= Written exercise =
Collect every line of the data below that contains the string "point". Case counts.

= Text and item location entries =
'''

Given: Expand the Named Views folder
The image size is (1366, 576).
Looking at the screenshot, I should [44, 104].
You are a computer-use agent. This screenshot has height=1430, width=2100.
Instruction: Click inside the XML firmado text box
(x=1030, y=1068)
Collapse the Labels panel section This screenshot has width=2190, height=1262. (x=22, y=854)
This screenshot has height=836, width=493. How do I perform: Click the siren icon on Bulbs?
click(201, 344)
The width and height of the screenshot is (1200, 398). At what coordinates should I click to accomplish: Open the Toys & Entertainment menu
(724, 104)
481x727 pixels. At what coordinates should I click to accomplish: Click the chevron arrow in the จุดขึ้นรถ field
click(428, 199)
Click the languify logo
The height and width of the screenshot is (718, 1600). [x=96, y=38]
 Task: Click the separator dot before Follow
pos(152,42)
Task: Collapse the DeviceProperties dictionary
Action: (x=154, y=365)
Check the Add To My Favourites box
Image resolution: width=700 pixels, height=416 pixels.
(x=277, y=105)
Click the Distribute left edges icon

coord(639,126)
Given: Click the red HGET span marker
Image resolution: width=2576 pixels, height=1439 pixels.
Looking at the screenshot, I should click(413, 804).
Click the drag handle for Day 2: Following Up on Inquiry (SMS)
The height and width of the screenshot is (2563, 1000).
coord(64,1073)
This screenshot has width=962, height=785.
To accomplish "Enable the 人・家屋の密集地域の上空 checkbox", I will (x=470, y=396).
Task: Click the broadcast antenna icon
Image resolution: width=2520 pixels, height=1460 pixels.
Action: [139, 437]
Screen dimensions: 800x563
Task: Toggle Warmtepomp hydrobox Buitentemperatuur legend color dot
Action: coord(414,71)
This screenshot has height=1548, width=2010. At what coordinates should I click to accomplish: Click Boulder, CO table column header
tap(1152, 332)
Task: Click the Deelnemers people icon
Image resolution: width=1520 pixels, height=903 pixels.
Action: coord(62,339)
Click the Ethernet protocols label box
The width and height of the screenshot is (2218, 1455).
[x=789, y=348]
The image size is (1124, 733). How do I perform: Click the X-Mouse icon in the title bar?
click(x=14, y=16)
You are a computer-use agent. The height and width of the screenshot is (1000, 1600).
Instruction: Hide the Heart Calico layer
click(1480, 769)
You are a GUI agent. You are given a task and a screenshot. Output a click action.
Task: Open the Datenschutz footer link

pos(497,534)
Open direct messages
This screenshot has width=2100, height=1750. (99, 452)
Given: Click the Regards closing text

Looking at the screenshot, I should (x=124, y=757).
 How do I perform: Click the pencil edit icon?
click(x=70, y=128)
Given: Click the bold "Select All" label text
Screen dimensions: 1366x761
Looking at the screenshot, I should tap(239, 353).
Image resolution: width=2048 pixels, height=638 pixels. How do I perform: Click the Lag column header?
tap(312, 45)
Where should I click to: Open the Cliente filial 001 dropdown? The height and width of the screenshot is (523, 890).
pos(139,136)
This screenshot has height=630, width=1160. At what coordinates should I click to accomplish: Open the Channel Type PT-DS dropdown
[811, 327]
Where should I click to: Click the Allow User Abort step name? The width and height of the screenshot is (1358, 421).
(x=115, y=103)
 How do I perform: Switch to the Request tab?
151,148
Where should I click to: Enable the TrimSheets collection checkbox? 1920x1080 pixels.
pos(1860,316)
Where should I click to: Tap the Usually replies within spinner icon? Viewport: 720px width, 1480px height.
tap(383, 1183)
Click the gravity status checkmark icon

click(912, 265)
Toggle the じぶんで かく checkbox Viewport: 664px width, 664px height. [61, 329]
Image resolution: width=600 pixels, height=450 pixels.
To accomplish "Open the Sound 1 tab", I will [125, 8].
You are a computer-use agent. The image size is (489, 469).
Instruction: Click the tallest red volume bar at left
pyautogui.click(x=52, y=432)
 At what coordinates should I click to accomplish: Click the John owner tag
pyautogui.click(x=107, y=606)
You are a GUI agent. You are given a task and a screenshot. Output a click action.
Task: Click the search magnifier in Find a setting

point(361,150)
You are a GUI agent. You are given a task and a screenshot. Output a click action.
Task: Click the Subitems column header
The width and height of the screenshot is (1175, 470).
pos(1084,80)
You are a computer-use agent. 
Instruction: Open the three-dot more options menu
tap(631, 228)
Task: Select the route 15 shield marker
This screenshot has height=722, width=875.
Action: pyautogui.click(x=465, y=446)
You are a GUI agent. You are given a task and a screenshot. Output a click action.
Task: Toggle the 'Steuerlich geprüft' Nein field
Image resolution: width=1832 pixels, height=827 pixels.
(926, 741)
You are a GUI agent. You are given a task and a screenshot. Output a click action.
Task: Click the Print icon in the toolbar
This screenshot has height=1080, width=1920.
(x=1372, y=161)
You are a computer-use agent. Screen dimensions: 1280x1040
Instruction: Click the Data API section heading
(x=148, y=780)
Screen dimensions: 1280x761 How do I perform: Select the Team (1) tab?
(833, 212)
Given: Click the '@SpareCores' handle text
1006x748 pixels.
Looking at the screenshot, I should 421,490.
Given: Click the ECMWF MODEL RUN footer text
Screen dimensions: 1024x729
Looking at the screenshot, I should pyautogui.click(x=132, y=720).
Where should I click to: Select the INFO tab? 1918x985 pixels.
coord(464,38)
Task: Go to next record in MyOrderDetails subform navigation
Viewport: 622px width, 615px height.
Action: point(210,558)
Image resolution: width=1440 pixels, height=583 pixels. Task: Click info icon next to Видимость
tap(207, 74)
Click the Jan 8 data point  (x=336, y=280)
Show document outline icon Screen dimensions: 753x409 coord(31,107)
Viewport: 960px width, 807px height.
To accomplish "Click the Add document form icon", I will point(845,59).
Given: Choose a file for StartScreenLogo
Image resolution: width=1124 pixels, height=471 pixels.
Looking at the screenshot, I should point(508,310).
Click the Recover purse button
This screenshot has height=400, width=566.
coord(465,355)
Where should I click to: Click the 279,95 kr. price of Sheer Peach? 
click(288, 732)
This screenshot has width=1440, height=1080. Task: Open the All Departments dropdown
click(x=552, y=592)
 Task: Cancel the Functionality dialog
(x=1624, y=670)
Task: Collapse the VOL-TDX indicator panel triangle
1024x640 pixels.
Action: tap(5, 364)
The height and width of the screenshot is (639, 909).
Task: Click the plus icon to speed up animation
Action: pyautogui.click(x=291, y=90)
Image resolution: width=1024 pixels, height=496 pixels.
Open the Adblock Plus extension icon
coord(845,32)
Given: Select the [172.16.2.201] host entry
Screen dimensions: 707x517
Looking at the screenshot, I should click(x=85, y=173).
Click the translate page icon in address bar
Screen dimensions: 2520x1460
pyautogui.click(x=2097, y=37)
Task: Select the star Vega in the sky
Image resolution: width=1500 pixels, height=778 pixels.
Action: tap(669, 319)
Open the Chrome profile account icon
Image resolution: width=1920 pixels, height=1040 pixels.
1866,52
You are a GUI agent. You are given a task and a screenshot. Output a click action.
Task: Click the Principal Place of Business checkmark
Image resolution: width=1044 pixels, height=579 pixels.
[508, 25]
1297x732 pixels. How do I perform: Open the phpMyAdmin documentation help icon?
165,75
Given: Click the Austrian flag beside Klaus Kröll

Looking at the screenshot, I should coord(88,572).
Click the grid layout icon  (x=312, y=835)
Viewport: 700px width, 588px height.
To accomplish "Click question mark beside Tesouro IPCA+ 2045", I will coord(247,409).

'''

= Response for this exercise =
point(361,150)
Action: point(210,558)
Click the Jan 8 data point  (x=336, y=280)
To accomplish "Click the Add document form icon", I will point(845,59).
Looking at the screenshot, I should point(508,310).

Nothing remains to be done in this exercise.